___ Excerpted data ___

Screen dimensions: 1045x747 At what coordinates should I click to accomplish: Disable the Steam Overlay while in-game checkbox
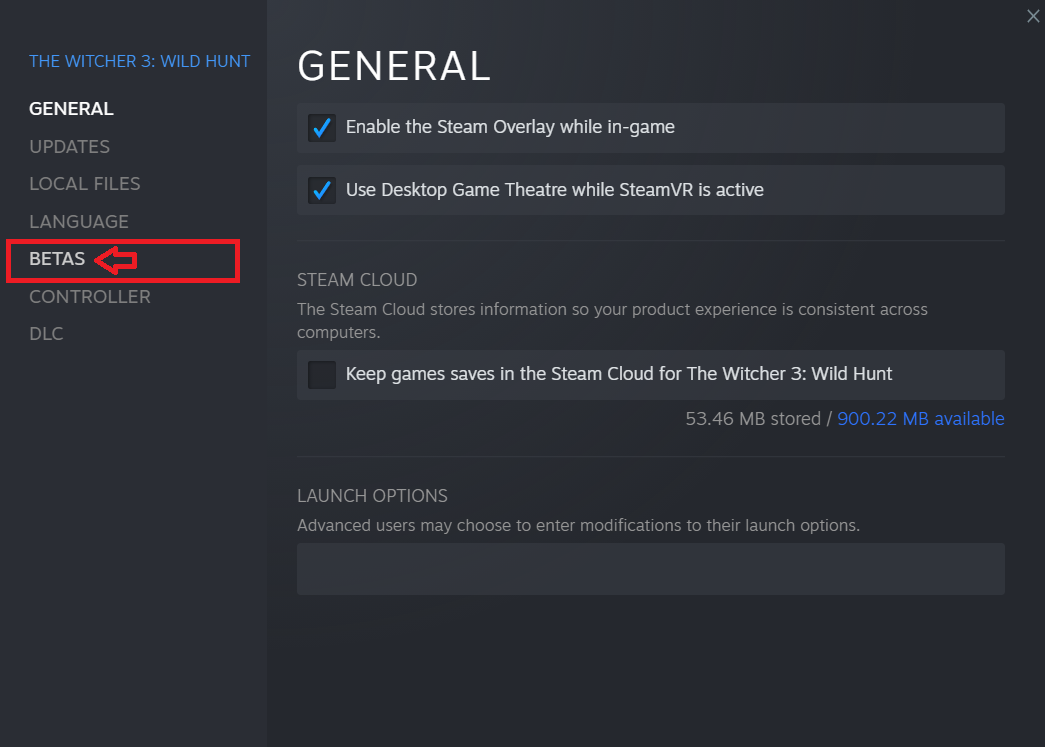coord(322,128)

___
___ Excerpted data ___

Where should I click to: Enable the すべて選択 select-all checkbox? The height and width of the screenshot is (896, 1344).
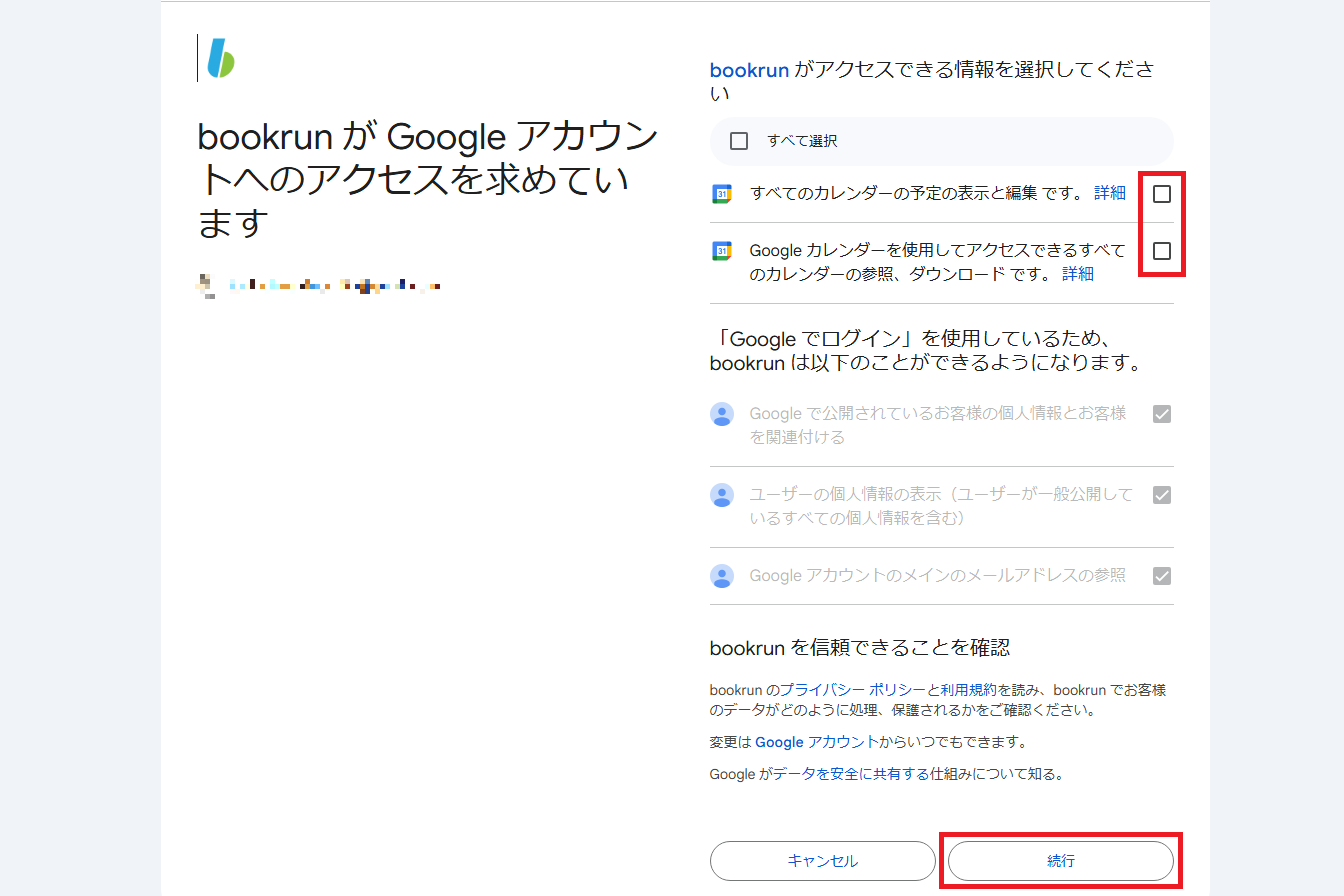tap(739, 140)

___
___ Excerpted data ___

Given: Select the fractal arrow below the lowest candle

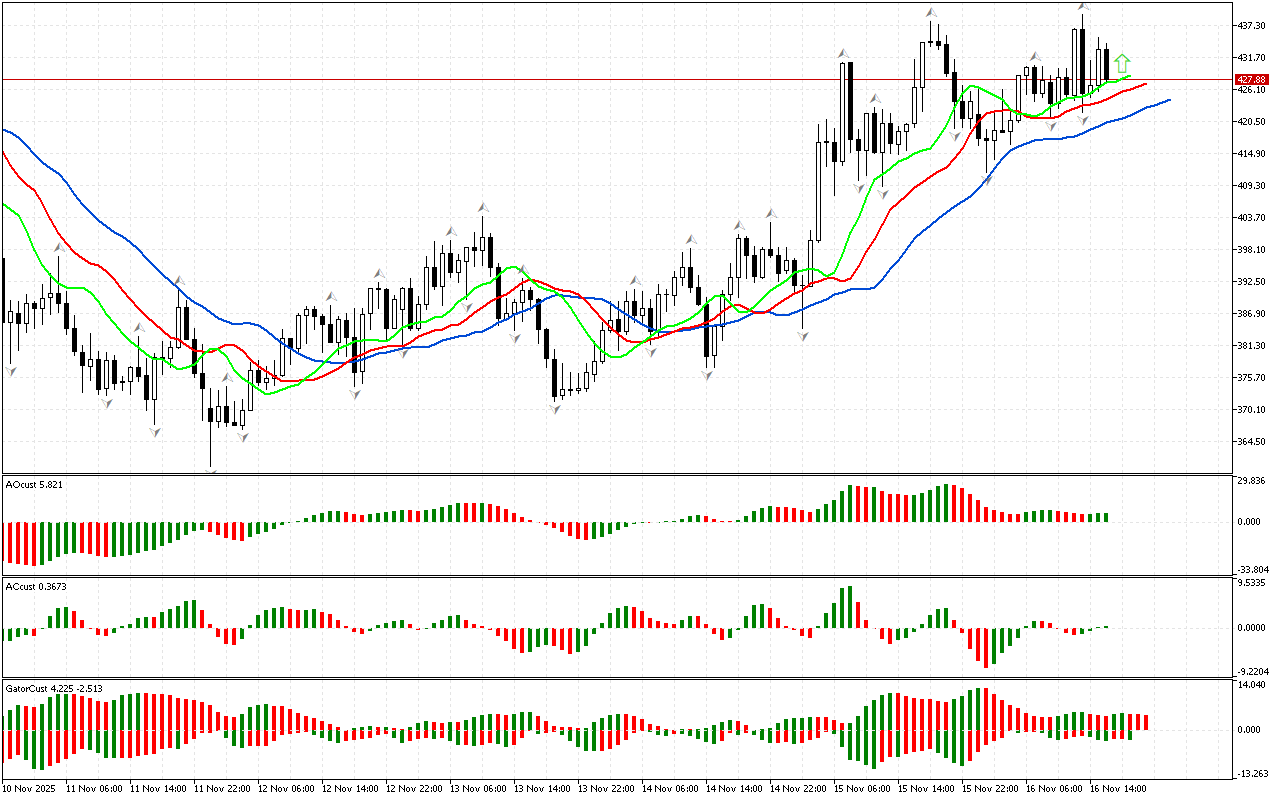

___

(Goal) Rewrite the lines from the line with "Screen dimensions: 1045x747" to the line with "coord(322,128)", substituting "tap" for "click" and keeping everything else the same. Omit the pictures from your answer.

(Task solution)
Screen dimensions: 1045x747 At what coordinates should I tap to accomplish: Disable the Steam Overlay while in-game checkbox
coord(322,128)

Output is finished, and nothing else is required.